● Stated task
From the data below, pull out every line from the one containing "You are a computer-use" through the final line of the data, both included, and reproduce them verbatim.

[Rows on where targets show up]
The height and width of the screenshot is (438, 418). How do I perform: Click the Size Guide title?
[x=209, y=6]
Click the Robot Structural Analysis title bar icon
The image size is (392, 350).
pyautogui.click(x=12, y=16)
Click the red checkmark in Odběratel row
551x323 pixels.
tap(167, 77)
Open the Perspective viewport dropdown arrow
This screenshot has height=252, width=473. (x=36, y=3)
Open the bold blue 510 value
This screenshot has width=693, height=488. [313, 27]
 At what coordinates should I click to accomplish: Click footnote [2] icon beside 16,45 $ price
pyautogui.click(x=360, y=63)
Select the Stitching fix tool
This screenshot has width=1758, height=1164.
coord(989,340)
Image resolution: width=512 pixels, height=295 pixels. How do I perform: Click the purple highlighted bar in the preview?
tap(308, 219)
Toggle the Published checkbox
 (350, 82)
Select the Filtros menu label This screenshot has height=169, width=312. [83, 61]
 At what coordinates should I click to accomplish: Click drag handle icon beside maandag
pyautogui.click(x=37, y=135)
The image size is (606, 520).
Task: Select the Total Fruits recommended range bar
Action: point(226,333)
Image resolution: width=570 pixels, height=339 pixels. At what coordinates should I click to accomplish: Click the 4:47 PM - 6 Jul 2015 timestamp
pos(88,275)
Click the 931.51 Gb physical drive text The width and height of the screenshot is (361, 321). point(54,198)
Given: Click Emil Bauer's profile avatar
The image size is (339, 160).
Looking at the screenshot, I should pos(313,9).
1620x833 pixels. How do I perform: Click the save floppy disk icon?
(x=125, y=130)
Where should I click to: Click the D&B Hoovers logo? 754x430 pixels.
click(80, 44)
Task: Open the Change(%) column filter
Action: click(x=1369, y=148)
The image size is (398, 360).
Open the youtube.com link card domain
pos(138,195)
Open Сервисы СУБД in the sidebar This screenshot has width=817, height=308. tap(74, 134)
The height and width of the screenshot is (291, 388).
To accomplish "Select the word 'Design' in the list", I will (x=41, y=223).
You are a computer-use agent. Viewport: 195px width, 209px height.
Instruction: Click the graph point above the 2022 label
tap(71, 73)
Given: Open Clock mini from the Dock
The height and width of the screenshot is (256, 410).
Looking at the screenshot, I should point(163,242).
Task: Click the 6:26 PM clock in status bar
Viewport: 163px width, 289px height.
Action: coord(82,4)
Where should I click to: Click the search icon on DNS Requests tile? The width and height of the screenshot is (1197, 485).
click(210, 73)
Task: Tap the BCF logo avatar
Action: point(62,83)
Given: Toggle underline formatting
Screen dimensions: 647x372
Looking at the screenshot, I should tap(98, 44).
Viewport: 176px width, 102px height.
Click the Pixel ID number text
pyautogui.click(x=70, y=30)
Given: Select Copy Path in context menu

● Exercise result
You are a computer-use agent. Viewport: 195px width, 209px height.
Instruction: Click the graph point above the 2022 label
tap(71, 73)
Given: Open Clock mini from the Dock
The height and width of the screenshot is (256, 410).
Looking at the screenshot, I should point(163,242).
Task: Click the 6:26 PM clock in status bar
Viewport: 163px width, 289px height.
Action: coord(82,4)
Where should I click to: Click the search icon on DNS Requests tile? The width and height of the screenshot is (1197, 485).
click(210, 73)
Task: Tap the BCF logo avatar
Action: point(62,83)
Given: Toggle underline formatting
Screen dimensions: 647x372
Looking at the screenshot, I should tap(98, 44).
Viewport: 176px width, 102px height.
Click the Pixel ID number text
pyautogui.click(x=70, y=30)
Given: Select Copy Path in context menu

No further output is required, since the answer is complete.